Advancing Autonomous Driving: DepthSense with Radar and Spatial Attention
Muhamamd Ishfaq Hussain, Zubia Naz, Muhammad Aasim Rafique, Moongu Jeon
TL;DR
DepthSense addresses the challenge of reliable depth estimation for autonomous driving by fusing monocular RGB data with radar information. It introduces a deep encoder-decoder RGB network augmented by a Radar Residual Network, a late fusion pipeline with a Spatial Attention Mechanism, and an ordinal regression head guided by SID, along with MER-based radar data augmentation. On the nuScenes dataset, DepthSense with MERs achieves superior depth accuracy and efficiency (approximately 68M parameters and 0.118 s inference for a batch of 3) compared to state-of-the-art monocular and radar-fusion methods. The approach demonstrates robust performance across diverse conditions and highlights the practical potential of radar-assisted monocular depth for robust, real-time autonomous driving perception.
Abstract
Depth perception is crucial for spatial understanding and has traditionally been achieved through stereoscopic imaging. However, the precision of depth estimation using stereoscopic methods depends on the accurate calibration of binocular vision sensors. Monocular cameras, while more accessible, often suffer from reduced accuracy, especially under challenging imaging conditions.
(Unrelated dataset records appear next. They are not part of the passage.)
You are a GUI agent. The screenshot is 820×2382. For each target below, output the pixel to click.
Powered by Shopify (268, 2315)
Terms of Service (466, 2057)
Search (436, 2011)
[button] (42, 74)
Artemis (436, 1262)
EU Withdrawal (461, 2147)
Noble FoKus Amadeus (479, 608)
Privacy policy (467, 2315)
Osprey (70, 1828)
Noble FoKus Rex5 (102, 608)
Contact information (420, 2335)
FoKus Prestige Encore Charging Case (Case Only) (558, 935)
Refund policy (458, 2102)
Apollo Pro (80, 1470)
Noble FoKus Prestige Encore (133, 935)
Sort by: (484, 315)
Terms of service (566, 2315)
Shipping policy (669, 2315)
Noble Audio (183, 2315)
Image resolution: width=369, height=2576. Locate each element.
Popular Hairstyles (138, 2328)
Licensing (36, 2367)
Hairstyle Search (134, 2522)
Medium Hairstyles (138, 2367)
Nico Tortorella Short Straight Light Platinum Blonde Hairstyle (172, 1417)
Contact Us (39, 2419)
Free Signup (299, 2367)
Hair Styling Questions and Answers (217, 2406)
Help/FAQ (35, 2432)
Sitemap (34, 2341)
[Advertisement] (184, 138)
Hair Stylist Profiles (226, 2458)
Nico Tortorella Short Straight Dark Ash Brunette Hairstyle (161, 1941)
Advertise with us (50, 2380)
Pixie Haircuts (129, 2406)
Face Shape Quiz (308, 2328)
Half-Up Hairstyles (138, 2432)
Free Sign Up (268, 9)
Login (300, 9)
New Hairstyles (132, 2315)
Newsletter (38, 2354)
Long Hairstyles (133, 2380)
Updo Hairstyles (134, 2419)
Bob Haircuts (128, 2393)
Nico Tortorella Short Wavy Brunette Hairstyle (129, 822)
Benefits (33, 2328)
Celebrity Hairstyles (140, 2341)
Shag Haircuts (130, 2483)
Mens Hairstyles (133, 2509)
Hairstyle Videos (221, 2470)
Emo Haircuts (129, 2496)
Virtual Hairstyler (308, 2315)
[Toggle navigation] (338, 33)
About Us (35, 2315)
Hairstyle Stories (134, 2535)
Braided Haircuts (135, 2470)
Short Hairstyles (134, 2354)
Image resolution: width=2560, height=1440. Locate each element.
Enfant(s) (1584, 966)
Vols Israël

Optical sensors, too, face limitations in adverse environments, leading researchers to explore radar technology as a reliable alternative. Although radar provides coarse but accurate signals, its integration with fine-grained monocular camera data remains underexplored. In this research, we propose DepthSense, a novel radar-assisted monocular depth enhancement approach. DepthSense employs an encoder-decoder architecture, a Radar Residual Network, feature fusion with a spatial attention mechanism, and an ordinal regression layer to deliver precise depth estimations. We conducted extensive experiments on the nuScenes dataset to validate the effectiveness of DepthSense. Our methodology not only surpasses existing approaches in quantitative performance but also reduces parameter complexity and inference times. Our findings demonstrate that DepthSense represents a significant advancement over traditional stereo methods, offering a robust and efficient solution for depth estimation in autonomous driving. By leveraging the complementary strengths of radar and monocular camera data, DepthSense sets a new benchmark in the field, paving the way for more reliable and accurate spatial perception systems.